▶

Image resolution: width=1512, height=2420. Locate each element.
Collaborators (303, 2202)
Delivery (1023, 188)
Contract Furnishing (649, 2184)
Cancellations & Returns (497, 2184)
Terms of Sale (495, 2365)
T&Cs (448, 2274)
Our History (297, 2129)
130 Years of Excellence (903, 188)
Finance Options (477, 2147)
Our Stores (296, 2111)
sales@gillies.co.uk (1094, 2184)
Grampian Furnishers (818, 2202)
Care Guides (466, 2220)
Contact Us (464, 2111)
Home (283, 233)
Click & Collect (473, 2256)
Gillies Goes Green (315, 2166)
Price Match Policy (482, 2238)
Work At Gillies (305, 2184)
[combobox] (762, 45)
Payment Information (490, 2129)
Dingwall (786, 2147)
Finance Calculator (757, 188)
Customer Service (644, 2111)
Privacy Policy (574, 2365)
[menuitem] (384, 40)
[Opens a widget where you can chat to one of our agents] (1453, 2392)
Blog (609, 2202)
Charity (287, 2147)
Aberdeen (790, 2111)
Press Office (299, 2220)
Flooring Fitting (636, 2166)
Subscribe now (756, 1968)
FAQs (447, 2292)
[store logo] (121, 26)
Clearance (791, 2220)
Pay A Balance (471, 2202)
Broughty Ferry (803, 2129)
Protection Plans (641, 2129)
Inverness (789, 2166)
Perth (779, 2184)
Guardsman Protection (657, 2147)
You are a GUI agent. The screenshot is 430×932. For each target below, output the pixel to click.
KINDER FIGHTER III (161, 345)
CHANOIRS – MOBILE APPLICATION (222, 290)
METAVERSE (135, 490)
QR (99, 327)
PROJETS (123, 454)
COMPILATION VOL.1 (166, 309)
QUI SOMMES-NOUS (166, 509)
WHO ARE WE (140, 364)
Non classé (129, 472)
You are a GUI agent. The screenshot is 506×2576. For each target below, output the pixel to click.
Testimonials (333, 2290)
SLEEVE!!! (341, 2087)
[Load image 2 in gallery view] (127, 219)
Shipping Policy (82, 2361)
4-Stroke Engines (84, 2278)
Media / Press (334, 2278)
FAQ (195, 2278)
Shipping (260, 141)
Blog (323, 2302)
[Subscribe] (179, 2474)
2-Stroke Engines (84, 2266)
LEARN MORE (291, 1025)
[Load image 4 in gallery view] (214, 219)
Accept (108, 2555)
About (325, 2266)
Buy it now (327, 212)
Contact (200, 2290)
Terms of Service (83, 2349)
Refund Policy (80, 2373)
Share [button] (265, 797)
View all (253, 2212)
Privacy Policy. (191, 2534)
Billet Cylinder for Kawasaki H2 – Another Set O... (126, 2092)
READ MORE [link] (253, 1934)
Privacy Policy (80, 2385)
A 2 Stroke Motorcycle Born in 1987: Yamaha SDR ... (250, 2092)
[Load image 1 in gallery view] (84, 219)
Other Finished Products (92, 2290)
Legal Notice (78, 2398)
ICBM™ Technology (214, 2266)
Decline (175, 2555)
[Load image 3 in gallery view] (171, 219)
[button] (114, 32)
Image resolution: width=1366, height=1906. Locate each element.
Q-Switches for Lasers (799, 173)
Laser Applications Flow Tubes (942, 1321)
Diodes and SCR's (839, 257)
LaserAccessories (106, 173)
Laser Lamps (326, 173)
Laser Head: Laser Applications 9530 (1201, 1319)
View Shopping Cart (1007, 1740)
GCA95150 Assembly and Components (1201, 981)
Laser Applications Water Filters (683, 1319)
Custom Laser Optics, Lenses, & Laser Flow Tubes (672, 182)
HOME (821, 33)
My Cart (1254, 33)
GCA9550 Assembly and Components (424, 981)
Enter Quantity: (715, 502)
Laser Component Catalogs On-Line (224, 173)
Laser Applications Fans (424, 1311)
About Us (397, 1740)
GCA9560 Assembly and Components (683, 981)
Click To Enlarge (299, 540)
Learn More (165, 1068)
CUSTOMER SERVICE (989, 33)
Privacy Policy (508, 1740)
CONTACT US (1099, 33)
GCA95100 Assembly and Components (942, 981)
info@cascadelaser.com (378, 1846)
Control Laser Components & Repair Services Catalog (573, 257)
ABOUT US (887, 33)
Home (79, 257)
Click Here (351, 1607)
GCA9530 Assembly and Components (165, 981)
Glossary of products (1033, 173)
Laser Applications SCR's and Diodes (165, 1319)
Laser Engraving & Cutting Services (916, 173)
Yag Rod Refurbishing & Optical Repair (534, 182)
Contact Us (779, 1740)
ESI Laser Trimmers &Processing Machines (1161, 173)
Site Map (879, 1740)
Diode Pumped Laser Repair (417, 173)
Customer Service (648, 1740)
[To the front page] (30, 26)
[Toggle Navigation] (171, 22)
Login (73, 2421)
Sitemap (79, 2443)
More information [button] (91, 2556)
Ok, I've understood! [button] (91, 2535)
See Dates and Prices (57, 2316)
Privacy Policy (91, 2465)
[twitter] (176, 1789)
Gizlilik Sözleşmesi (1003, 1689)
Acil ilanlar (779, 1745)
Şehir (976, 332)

◀

→ **TASK TO CARRY OUT**
Retype only the lines running from the top of the listing to the line that holds "A 2 Stroke Motorcycle", both ends included.

→ **RESPONSE AREA**
Image resolution: width=1512, height=2420. Locate each element.
Collaborators (303, 2202)
Delivery (1023, 188)
Contract Furnishing (649, 2184)
Cancellations & Returns (497, 2184)
Terms of Sale (495, 2365)
T&Cs (448, 2274)
Our History (297, 2129)
130 Years of Excellence (903, 188)
Finance Options (477, 2147)
Our Stores (296, 2111)
sales@gillies.co.uk (1094, 2184)
Grampian Furnishers (818, 2202)
Care Guides (466, 2220)
Contact Us (464, 2111)
Home (283, 233)
Click & Collect (473, 2256)
Gillies Goes Green (315, 2166)
Price Match Policy (482, 2238)
Work At Gillies (305, 2184)
[combobox] (762, 45)
Payment Information (490, 2129)
Dingwall (786, 2147)
Finance Calculator (757, 188)
Customer Service (644, 2111)
Privacy Policy (574, 2365)
[menuitem] (384, 40)
[Opens a widget where you can chat to one of our agents] (1453, 2392)
Blog (609, 2202)
Charity (287, 2147)
Aberdeen (790, 2111)
Press Office (299, 2220)
Flooring Fitting (636, 2166)
Subscribe now (756, 1968)
FAQs (447, 2292)
[store logo] (121, 26)
Clearance (791, 2220)
Pay A Balance (471, 2202)
Broughty Ferry (803, 2129)
Protection Plans (641, 2129)
Inverness (789, 2166)
Perth (779, 2184)
Guardsman Protection (657, 2147)
You are a GUI agent. The screenshot is 430×932. For each target below, output the pixel to click.
KINDER FIGHTER III (161, 345)
CHANOIRS – MOBILE APPLICATION (222, 290)
METAVERSE (135, 490)
QR (99, 327)
PROJETS (123, 454)
COMPILATION VOL.1 (166, 309)
QUI SOMMES-NOUS (166, 509)
WHO ARE WE (140, 364)
Non classé (129, 472)
You are a GUI agent. The screenshot is 506×2576. For each target below, output the pixel to click.
Testimonials (333, 2290)
SLEEVE!!! (341, 2087)
[Load image 2 in gallery view] (127, 219)
Shipping Policy (82, 2361)
4-Stroke Engines (84, 2278)
Media / Press (334, 2278)
FAQ (195, 2278)
Shipping (260, 141)
Blog (323, 2302)
[Subscribe] (179, 2474)
2-Stroke Engines (84, 2266)
LEARN MORE (291, 1025)
[Load image 4 in gallery view] (214, 219)
Accept (108, 2555)
About (325, 2266)
Buy it now (327, 212)
Contact (200, 2290)
Terms of Service (83, 2349)
Refund Policy (80, 2373)
Share [button] (265, 797)
View all (253, 2212)
Privacy Policy. (191, 2534)
Billet Cylinder for Kawasaki H2 – Another Set O... (126, 2092)
READ MORE [link] (253, 1934)
Privacy Policy (80, 2385)
A 2 Stroke Motorcycle Born in 1987: Yamaha SDR ... (250, 2092)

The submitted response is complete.